Last reviewed on RxList: 8/13/2018
Ifex Side Effects Center

Last reviewed on RxList 8/13/2018

Ifex (ifosfamide) is a cancer (antineoplastic) medication used to treat testicular cancer. Ifex is available in generic form. Common side effects of Ifex include:

  • nausea or vomiting (may be severe),
  • diarrhea,
  • stomach/abdominal pain,
  • loss of appetite,
  • injection site reactions (redness, pain, or swelling),
  • mouth sores, or
  • temporary hair loss.

Severe nausea, vomiting, and diarrhea may result in dehydration. See your doctor if you have symptoms of dehydration such as unusual decreased urination, unusual dry mouth/increased thirst, lack of tears, dizziness, lightheadedness, or pale/wrinkled skin. Tell your doctor if you have any serious side effects of Ifex including:

Ifex is administered intravenously at a dose of 1.2 g/m² per day for 5 consecutive days.
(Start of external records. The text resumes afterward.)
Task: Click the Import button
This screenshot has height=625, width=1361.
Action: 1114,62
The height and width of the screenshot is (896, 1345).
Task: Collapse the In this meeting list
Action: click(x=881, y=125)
Treatment is repeated every 3 weeks or after recovery from hematologic toxicity. Ifex may interact with "live" vaccines. Tell your doctor all medications and supplements you use. Ifex is not recommended for use during pregnancy. It may harm a fetus. If you become pregnant or think you may be pregnant, tell your doctor. Both males and females using this drug should use birth control (e.g., birth control pills, condoms) during treatment. Consult your doctor to discuss birth control. This medication passes into breast milk and may have undesirable effects on a nursing infant. Breastfeeding is not recommended while using this drug.

Our Ifex (ifosfamide) Side Effects Drug Center provides a comprehensive view of available drug information on the potential side effects when taking this medication.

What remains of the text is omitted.